§ **DESCRIPTION OF THE TASK**
Reproduce the stretch of the getrlimit manual page from "RLIMIT_FSIZE Largest size, in" through "sbrk(2) system call.", switching "sbrk(2)" to "brk(2)".

§ **PASSAGE GIVEN**
▼

GETRLIMIT(2) BSD GETRLIMIT(2)
NAME
getrlimit, setrlimit - control maximum system resource consumption
SYNOPSIS
#include <sys/time.h>
#include <sys/resource.h>
getrlimit(resource, rlp)
int resource;
struct rlimit *rlp;
setrlimit(resource, rlp)
int resource;
struct rlimit *rlp;
DESCRIPTION
Limits on the consumption of system resources by the current process and
each process it creates may be obtained with the getrlimit call and set
with the setrlimit call.
The resource parameter is one of the following:
RLIMIT_CPU Maximum amount of CPU time (in milliseconds) to be used
by each process. A Domain/OS BSD process will receive a
SIGXCPU signal when its CPU usage reaches RLIMIT_CPU.
RLIMIT_FSIZE Largest size, in bytes, of any single file that can be
created.
RLIMIT_DATA Maximum size, in bytes, of the data segment for a
process; this defines how far a program may extend its
break with the sbrk(2) system call.
RLIMIT_STACK Maximum size, in bytes, of the stack segment for child
processes; this defines the size of a program's stack
segment.
RLIMIT_CORE Largest size, in bytes, of a core file that can be
created. Since Domain/OS BSD doesn't create core
images, it doesn't implement this parameter.

▲

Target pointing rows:
▼

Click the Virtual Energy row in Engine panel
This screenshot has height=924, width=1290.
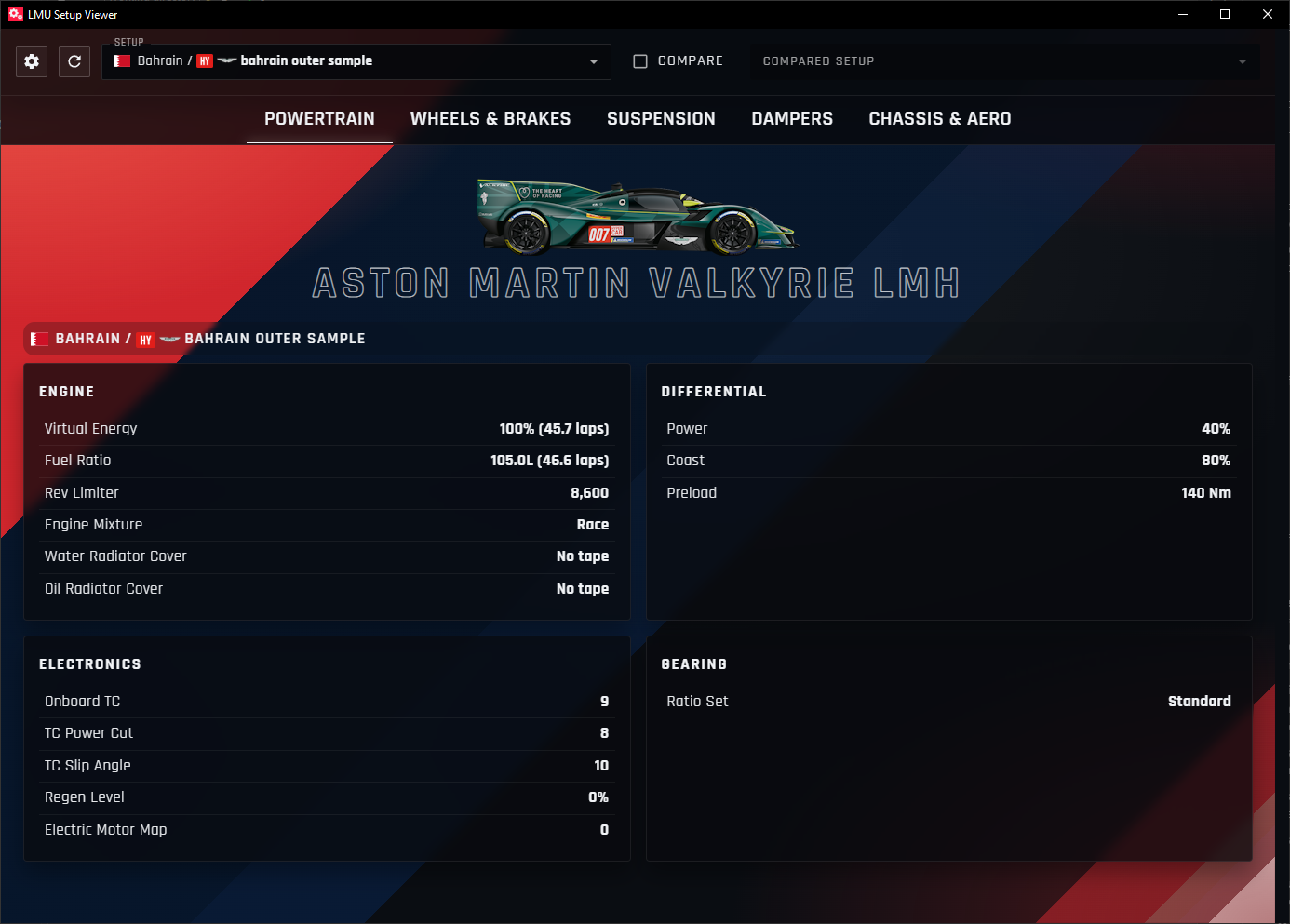[327, 428]
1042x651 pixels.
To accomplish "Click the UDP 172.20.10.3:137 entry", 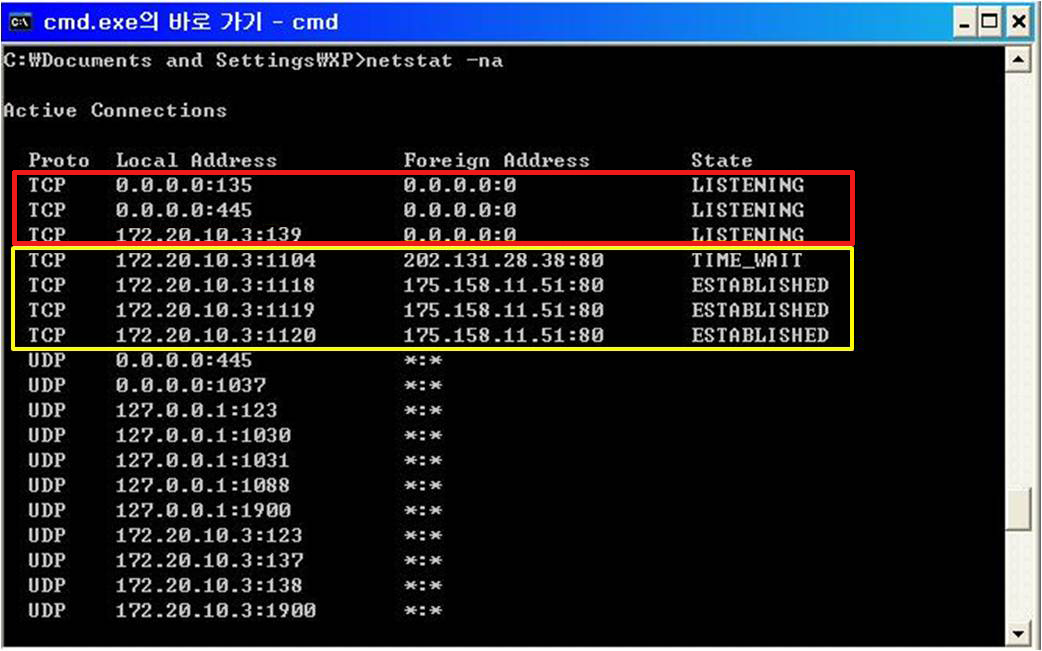I will (x=209, y=560).
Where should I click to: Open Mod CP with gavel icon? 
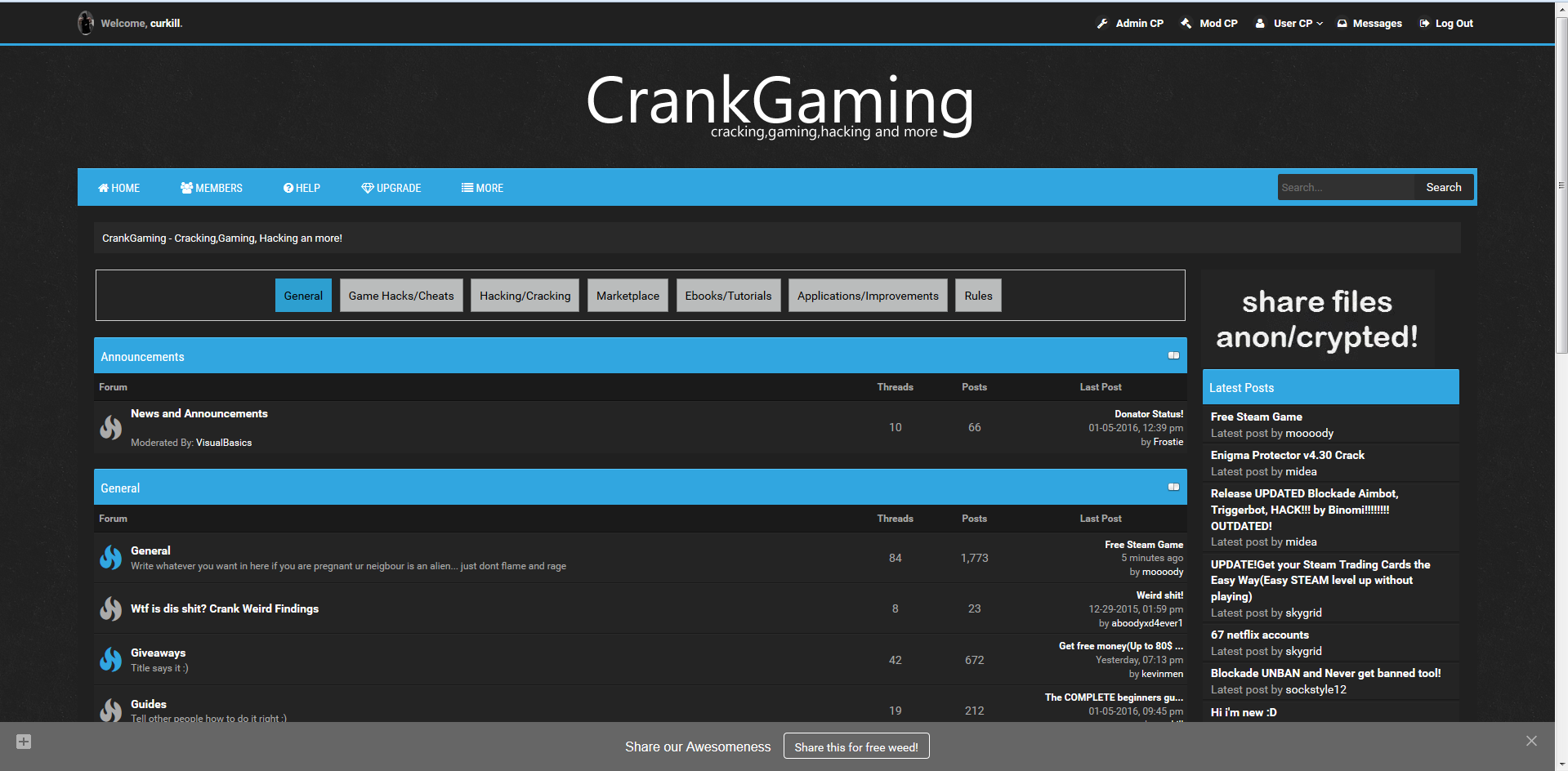tap(1209, 24)
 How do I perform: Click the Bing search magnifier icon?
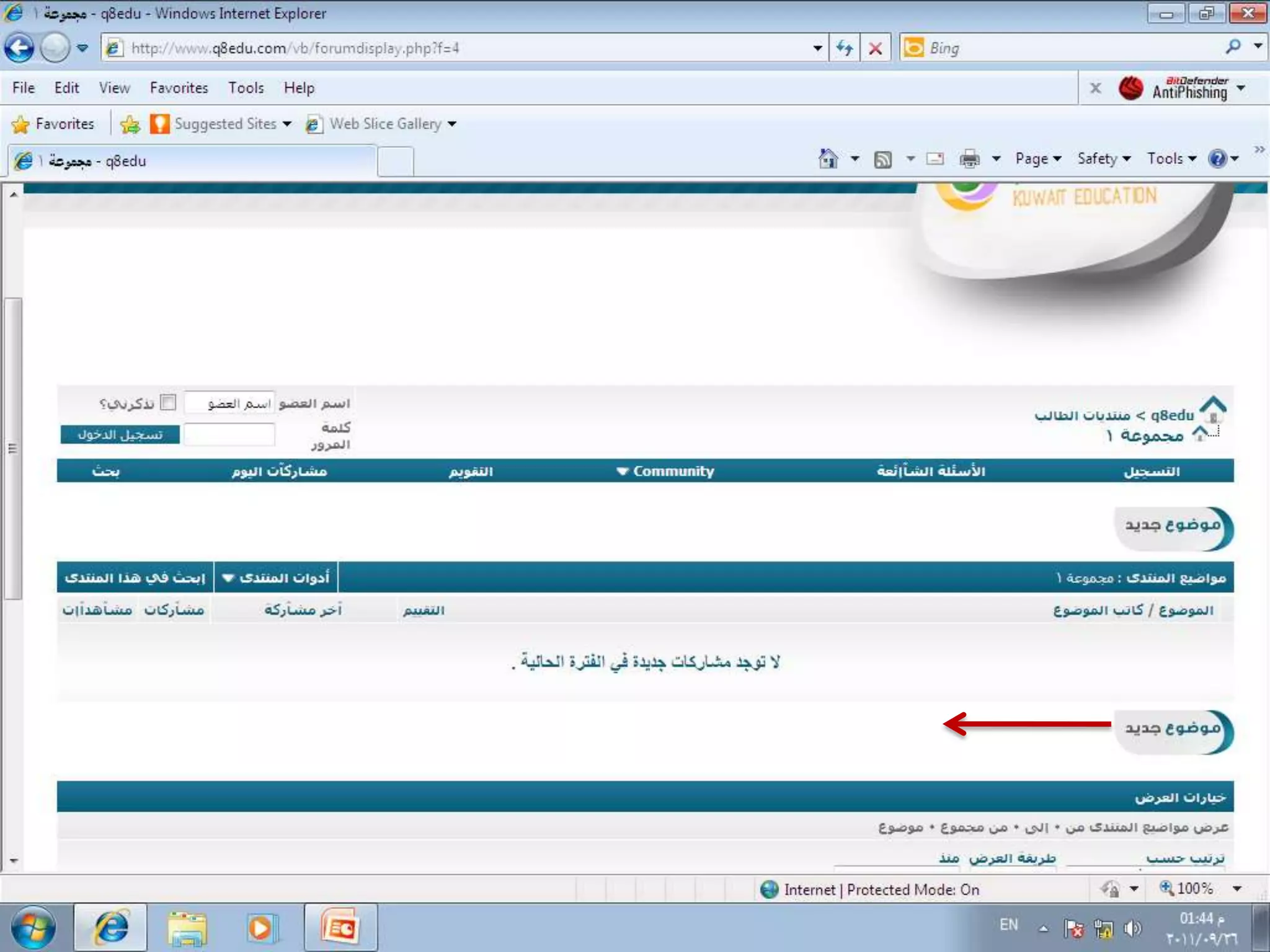coord(1233,46)
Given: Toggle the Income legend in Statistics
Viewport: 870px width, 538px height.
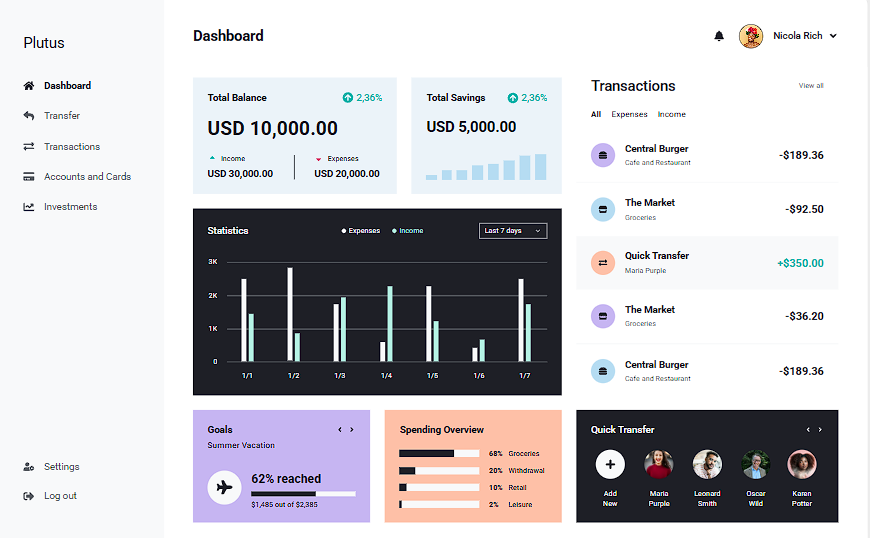Looking at the screenshot, I should click(x=408, y=231).

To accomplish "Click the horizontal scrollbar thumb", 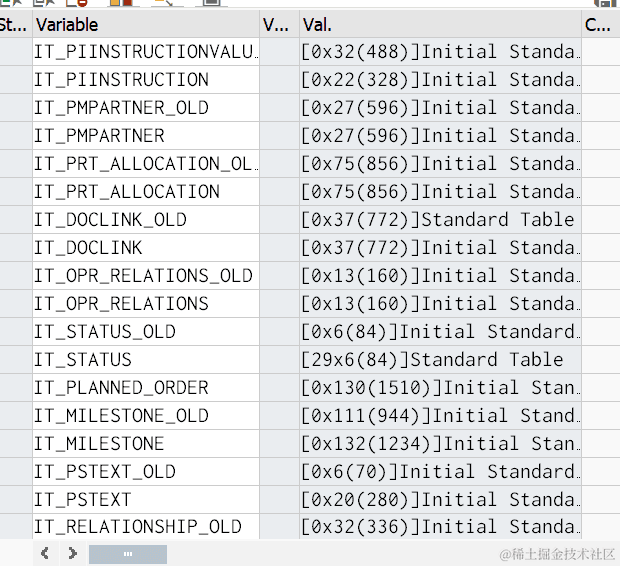I will [x=128, y=554].
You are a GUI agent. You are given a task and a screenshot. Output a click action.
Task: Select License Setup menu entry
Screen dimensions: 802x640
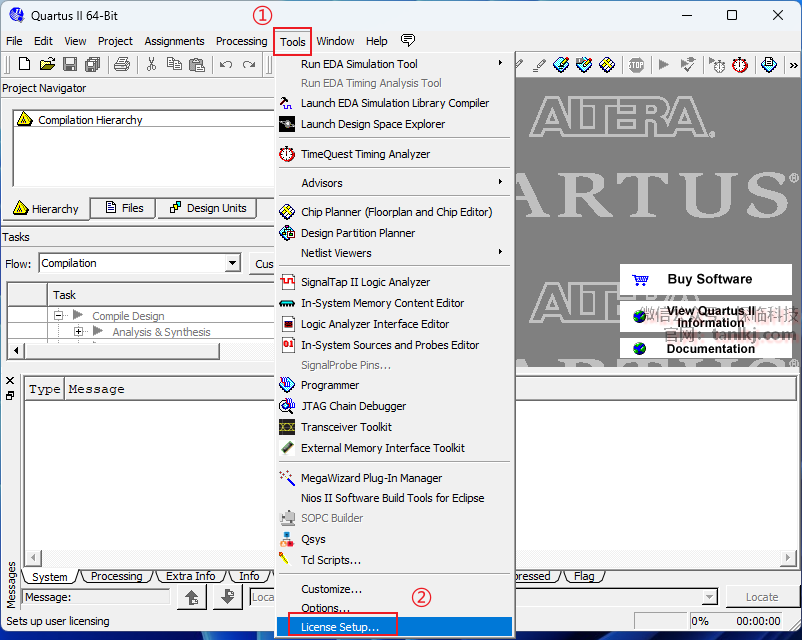pos(340,627)
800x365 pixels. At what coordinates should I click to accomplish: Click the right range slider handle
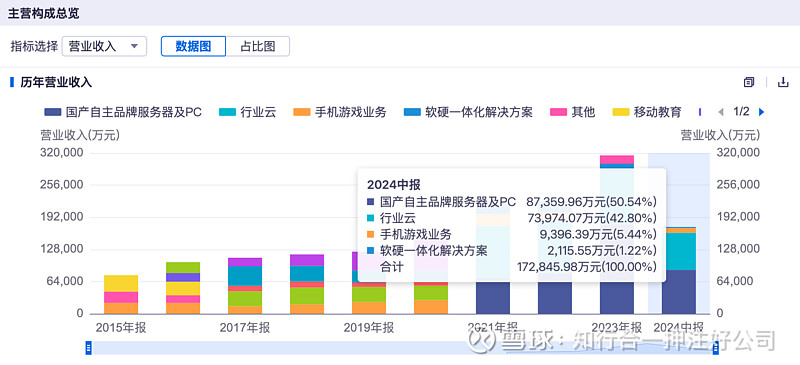click(715, 348)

▲

§ **TASK SOLUTION**
RLIMIT_FSIZE Largest size, in bytes, of any single file that can be
created.
RLIMIT_DATA Maximum size, in bytes, of the data segment for a
process; this defines how far a program may extend its
break with the brk(2) system call.